[Opening GIVEN DATA section]

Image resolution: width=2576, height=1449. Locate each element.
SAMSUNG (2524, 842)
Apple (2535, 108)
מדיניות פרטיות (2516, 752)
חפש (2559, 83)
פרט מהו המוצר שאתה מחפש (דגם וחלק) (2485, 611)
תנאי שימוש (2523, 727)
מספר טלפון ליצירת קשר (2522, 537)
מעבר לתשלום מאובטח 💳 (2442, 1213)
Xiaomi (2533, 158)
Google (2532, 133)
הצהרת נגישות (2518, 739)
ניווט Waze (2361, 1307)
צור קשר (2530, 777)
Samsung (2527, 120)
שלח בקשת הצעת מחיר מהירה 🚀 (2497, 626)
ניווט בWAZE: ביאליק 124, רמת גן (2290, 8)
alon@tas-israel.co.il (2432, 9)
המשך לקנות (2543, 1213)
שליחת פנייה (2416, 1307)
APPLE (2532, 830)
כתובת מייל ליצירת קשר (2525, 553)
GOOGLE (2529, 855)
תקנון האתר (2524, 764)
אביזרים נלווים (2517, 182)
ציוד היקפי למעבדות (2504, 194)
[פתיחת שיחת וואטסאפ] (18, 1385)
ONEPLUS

[Closing GIVEN DATA section]

*AIM OF THE TASK:* Retype the records above in full, exactly as they appear.

*ANSWER AREA:*
Image resolution: width=2576, height=1449. Locate each element.
SAMSUNG (2524, 842)
Apple (2535, 108)
מדיניות פרטיות (2516, 752)
חפש (2559, 83)
פרט מהו המוצר שאתה מחפש (דגם וחלק) (2485, 611)
תנאי שימוש (2523, 727)
מספר טלפון ליצירת קשר (2522, 537)
מעבר לתשלום מאובטח 💳 (2442, 1213)
Xiaomi (2533, 158)
Google (2532, 133)
הצהרת נגישות (2518, 739)
ניווט Waze (2361, 1307)
צור קשר (2530, 777)
Samsung (2527, 120)
שלח בקשת הצעת מחיר מהירה 🚀 (2497, 626)
ניווט בWAZE: ביאליק 124, רמת גן (2290, 8)
alon@tas-israel.co.il (2432, 9)
המשך לקנות (2543, 1213)
שליחת פנייה (2416, 1307)
APPLE (2532, 830)
כתובת מייל ליצירת קשר (2525, 553)
GOOGLE (2529, 855)
תקנון האתר (2524, 764)
אביזרים נלווים (2517, 182)
ציוד היקפי למעבדות (2504, 194)
[פתיחת שיחת וואטסאפ] (18, 1385)
ONEPLUS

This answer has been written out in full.